There’s really no excuse, the writing was on the wall:

…I still got caught by surprise, somehow.

VPS? Out of Disk Space

To get back online as quickly as possible I thought about installing and running an EL client on my existing VPS. Simple. Right? Wrong. My VPS provider allowed me to purchase a 1TB disk, not more. I tried anyway and predictably ran out of disk space while syncing. “Predictably”, given geth’s chain data size is around 1Gb these days.

Geth on EBS? Out of Disk I/O

The next thing I tried: go to AWS and rent an EC2 Ubuntu instance. I picked m5.xlarge: 16Gb of memory, with a 2TB EBS volume attached, and a 10Gb network link. Not bad I thought!

Unfortunately, geth requires fast access to disk, especially during its initial sync. I learned this the hard way: my node was not syncing, or syncing very slowly to the point where it’d have taken weeks or months to catch up.

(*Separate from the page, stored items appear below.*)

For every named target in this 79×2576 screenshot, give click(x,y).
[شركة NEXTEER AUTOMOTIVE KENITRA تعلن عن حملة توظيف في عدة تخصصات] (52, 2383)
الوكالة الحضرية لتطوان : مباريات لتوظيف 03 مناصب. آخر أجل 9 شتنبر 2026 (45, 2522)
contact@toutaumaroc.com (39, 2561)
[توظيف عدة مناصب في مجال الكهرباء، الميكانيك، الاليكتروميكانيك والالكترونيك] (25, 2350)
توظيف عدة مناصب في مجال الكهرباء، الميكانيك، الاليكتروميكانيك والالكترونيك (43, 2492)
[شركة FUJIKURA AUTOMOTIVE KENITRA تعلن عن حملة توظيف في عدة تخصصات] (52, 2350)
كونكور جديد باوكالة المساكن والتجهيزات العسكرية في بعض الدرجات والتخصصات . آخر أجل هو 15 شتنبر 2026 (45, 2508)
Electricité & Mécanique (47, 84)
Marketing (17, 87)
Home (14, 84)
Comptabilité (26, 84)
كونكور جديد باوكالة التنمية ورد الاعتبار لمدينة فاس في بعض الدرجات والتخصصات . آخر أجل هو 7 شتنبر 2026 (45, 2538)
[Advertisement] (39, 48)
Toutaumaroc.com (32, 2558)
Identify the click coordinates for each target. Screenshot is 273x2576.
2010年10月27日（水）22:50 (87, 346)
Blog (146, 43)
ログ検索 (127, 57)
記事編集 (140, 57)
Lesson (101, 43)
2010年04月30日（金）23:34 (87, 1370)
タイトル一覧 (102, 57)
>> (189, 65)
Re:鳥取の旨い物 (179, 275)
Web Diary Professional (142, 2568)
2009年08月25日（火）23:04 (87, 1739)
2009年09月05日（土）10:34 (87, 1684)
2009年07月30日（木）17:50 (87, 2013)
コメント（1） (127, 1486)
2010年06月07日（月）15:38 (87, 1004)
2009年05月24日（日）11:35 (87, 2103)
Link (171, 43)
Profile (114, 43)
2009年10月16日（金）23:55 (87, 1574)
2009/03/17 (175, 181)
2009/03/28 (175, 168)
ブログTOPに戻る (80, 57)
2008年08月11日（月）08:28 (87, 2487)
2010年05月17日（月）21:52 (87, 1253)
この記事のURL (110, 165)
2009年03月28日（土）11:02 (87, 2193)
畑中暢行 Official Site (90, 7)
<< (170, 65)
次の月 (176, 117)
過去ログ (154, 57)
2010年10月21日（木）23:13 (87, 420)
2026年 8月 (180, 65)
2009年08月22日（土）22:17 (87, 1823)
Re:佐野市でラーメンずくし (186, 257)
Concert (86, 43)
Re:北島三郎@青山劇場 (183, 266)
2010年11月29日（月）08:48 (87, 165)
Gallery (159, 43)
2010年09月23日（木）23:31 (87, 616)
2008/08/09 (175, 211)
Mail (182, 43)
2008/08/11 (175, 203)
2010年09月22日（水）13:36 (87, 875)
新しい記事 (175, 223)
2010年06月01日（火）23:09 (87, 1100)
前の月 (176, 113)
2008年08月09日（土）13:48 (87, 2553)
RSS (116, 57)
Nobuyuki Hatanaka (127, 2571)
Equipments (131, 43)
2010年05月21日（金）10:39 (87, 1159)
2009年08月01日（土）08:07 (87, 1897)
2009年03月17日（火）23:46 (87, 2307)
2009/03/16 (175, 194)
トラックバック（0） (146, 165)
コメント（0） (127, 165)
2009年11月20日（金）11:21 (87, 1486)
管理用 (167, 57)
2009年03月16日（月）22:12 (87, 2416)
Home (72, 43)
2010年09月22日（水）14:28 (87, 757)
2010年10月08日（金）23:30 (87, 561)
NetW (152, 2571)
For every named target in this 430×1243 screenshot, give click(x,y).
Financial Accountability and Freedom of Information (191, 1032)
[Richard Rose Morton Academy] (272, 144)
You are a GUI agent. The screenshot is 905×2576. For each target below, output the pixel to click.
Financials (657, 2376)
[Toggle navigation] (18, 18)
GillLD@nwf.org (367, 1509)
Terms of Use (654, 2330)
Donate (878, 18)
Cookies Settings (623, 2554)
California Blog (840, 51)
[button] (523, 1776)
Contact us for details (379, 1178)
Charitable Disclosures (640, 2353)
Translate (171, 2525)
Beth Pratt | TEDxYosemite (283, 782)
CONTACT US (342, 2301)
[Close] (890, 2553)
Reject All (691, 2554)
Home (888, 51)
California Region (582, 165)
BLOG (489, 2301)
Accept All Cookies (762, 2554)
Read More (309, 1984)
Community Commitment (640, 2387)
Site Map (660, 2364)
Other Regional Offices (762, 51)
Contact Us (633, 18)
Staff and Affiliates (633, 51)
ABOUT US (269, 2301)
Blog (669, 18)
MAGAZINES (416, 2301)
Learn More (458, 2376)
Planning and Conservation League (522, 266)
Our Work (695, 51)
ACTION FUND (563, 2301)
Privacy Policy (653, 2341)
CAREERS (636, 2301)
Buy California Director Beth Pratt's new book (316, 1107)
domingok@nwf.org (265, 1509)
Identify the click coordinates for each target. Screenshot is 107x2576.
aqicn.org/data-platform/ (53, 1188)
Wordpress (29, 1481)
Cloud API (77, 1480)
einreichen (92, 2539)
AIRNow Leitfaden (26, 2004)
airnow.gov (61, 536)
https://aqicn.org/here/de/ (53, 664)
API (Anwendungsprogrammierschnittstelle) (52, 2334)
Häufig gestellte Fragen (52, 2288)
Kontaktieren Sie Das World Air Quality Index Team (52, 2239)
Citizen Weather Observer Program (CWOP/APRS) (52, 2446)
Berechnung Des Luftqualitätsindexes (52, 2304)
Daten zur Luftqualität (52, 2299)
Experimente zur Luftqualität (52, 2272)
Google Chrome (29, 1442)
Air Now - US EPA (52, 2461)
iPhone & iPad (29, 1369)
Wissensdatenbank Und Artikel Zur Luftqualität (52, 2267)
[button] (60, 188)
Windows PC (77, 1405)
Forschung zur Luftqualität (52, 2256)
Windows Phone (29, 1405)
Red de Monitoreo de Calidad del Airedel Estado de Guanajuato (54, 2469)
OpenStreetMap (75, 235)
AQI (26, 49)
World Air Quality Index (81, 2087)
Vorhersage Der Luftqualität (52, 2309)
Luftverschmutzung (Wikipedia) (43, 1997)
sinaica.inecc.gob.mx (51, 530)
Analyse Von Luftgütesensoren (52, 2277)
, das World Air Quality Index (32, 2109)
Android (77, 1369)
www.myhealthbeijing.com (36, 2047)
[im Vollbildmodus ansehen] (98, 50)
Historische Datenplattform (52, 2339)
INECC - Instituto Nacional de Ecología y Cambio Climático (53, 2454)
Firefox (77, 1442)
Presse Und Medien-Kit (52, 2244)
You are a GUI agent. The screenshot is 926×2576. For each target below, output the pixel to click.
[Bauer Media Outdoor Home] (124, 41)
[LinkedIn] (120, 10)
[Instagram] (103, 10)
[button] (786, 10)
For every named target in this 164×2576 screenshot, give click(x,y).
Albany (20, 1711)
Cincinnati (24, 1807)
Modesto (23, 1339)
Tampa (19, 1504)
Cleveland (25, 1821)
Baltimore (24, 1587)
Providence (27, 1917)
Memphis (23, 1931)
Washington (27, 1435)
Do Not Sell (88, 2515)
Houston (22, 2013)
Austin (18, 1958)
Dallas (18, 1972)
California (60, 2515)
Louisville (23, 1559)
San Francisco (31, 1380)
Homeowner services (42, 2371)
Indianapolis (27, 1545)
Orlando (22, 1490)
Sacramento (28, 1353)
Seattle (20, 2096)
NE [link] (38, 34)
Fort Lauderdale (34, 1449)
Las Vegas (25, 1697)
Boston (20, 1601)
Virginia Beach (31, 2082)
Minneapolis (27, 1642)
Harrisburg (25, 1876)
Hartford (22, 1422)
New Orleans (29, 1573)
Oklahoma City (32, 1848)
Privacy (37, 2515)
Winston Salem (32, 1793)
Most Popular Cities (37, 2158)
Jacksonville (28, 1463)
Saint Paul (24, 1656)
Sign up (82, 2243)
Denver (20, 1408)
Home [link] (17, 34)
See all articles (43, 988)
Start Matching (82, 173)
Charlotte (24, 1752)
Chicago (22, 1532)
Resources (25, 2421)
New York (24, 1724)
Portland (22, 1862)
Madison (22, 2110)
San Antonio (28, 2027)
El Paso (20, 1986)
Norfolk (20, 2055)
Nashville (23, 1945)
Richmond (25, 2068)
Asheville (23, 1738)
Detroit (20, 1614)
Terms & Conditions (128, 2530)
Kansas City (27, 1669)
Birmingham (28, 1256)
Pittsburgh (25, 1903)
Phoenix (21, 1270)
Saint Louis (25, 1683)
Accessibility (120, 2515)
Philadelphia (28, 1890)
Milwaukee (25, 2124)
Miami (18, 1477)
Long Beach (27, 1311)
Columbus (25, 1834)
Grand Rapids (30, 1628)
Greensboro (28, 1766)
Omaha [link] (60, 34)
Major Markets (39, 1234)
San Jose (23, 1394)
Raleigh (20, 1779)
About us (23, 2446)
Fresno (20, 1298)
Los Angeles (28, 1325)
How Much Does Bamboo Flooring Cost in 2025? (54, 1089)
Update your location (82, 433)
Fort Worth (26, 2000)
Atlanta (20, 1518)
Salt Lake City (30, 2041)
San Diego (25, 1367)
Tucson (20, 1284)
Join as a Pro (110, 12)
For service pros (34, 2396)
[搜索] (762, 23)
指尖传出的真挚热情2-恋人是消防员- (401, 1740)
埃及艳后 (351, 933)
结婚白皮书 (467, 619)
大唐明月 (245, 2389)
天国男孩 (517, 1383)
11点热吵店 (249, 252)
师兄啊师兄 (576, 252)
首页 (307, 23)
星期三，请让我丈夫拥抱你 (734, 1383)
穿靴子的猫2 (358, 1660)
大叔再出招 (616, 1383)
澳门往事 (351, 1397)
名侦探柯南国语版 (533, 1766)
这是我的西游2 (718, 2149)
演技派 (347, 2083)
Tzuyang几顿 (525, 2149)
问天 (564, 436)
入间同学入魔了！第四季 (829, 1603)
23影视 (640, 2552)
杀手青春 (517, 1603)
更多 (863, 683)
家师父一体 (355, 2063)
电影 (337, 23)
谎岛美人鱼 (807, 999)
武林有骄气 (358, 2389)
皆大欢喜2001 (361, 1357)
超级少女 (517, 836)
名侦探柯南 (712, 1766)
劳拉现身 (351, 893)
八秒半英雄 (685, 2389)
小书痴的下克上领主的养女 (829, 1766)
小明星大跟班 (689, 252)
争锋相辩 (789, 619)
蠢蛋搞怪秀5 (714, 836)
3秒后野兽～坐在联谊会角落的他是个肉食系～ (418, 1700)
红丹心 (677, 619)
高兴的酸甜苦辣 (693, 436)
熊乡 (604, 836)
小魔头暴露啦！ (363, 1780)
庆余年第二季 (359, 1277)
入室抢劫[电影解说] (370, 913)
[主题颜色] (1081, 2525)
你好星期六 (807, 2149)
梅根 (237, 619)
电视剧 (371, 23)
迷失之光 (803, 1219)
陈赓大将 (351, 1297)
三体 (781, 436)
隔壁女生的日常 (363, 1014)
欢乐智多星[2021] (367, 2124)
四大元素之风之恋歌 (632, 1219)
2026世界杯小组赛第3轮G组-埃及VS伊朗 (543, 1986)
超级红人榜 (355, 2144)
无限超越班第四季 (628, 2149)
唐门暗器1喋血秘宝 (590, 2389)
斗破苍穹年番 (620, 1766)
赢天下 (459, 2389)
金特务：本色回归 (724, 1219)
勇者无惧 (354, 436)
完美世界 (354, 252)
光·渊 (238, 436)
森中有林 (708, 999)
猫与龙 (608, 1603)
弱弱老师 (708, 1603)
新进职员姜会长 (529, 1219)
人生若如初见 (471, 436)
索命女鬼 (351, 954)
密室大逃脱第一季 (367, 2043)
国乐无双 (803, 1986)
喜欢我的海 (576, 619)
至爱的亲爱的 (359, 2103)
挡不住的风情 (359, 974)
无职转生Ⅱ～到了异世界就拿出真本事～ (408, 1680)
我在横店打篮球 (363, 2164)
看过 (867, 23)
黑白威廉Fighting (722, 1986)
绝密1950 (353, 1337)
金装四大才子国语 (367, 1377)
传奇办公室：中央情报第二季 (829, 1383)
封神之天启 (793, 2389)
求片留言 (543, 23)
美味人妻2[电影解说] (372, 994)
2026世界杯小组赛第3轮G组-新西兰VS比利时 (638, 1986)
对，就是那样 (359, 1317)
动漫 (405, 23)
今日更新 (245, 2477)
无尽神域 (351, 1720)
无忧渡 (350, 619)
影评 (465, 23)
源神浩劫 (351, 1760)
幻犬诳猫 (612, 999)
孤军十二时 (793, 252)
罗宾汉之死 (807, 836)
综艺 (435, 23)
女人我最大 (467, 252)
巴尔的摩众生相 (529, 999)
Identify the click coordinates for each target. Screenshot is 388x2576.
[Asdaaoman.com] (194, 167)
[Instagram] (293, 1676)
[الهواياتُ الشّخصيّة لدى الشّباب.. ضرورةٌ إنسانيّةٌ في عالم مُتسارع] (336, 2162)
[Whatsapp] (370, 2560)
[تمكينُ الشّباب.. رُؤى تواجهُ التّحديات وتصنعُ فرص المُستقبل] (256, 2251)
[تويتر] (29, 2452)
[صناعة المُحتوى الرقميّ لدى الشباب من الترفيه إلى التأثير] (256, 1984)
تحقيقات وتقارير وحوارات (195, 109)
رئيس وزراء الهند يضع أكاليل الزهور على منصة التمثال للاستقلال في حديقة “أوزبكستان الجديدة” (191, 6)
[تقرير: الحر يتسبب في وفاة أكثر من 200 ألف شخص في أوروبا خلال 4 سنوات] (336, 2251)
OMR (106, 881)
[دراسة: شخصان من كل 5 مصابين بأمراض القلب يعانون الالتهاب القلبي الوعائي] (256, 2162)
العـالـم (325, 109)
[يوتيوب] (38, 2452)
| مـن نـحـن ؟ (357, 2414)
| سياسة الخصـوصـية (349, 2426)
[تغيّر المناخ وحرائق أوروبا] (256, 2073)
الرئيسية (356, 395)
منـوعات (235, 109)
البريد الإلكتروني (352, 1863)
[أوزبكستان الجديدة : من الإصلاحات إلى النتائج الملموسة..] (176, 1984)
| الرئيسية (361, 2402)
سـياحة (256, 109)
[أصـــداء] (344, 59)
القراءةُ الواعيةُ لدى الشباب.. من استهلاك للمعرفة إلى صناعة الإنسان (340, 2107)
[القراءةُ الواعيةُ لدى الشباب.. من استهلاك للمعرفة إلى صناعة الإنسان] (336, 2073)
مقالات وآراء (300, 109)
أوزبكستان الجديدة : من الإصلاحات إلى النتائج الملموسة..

While looking into this problem I came across this github issue, and specifically this comment: “Try erigon, they don’t have these SSD requirements”. Aha! Could it be?

Erigon? Out of Memory

Erigon seemed like a better, less-bloated client: smaller community, tighter codebase, also written in Golang. I had a false start: Erigon, by default, starts up as a full archive node. After a bit of research I found a decent pruning configuration (it’s not that simple):

/home/ubuntu/erigon/build/bin/erigon \
    --torrent.download.rate=20mb \
    --http \
    --http.port 8545 \
    --http.api 'eth,web3,net,debug,trace,txpool' \
    --authrpc.jwtsecret /home/ubuntu/config/jwt.hex \
    --prune=htc \
    --prune.h.older=90000 \
    --prune.t.older=90000 \
    --prune.c.older=90000 \
    --private.api.addr=localhost:9090

This worked: my Erigon node did (eventually, after a couple of weeks!) catch up to the chain tip, but required a ton of baby-sitting because of out-of-memory errors. This often meant I had to manually restart my CL and EL clients.

Sep 23 14:09:19 ip-172-31-16-253 systemd[1]: erigon.service: Failed with result 'oom-kill'.
Sep 23 14:09:19 ip-172-31-16-253 systemd[1]: erigon.service: Main process exited, code=killed, status=9/KILL
Sep 23 14:09:18 ip-172-31-16-253 systemd[1]: erigon.service: A process of this unit has been killed by the OOM killer.

Unfortunately, these OOM errors persisted even after the initial sync. The reliability of this setup was poor: during 3 weeks, on any given day, it was a coin flip on whether I’d make money or lose money:

The Merge

AWS? Out of Money

Outside of reliability issues caused by out-of-memory crashes, I was worried about the price of this AWS setup. Looking at my monthly charges I’d spent ~$300 on EC2 and associated costs (EBS, bandwidth):

The Merge

Clearly unsustainable. The expected income for a solo staker is ~0.003 ETH per day. This translates to ~$12-$15 / month at the current ETH prices. I’m not in this for the money, but I’m not willing to lose hundreds of dollars a month to AWS.

Home? Sweet Home.

I ended up re-purposing an Intel NUC desktop I wasn’t really using. I reformatted its 2TB SSD, installed a fresh Ubuntu on it, and ran geth + prysm on it.

In less than 72hrs I was caught up to the chain tip. I haven’t suffered from reliability issues since.

One thing to note if you’re trying to sync from scratch: use Checkpoint Sync (provider list here) to let geth sync without waiting on your beacon node. Concretely, add the following to your beacon node start command: --checkpoint-sync-url=https://sync-mainnet.beaconcha.in (or any other Checkpoint Sync provider you trust)

Looking forward

I’m quite happy to have my ETH validator humming along next to me, with no reliance on AWS or my former VPS provider. We’ll see how reliable this setup is long-term.

Going through this made me realize that being offline as a validator isn’t that costly. ETH staking was engineered with solo stakers in mind. The penalty for missing an attestation has the same amount than the reward for successfully attesting.

After doing some more research it seems possible to run an EL+CL combo on cheap hardware. This is what AllNodes claim. I’m also interested to see what Unpool.fi does: as a solo staker, I’d love to use their upcoming EL+CL API as a crutch when I perform maintenance on my own node.

Thanks for reading, and good luck out there!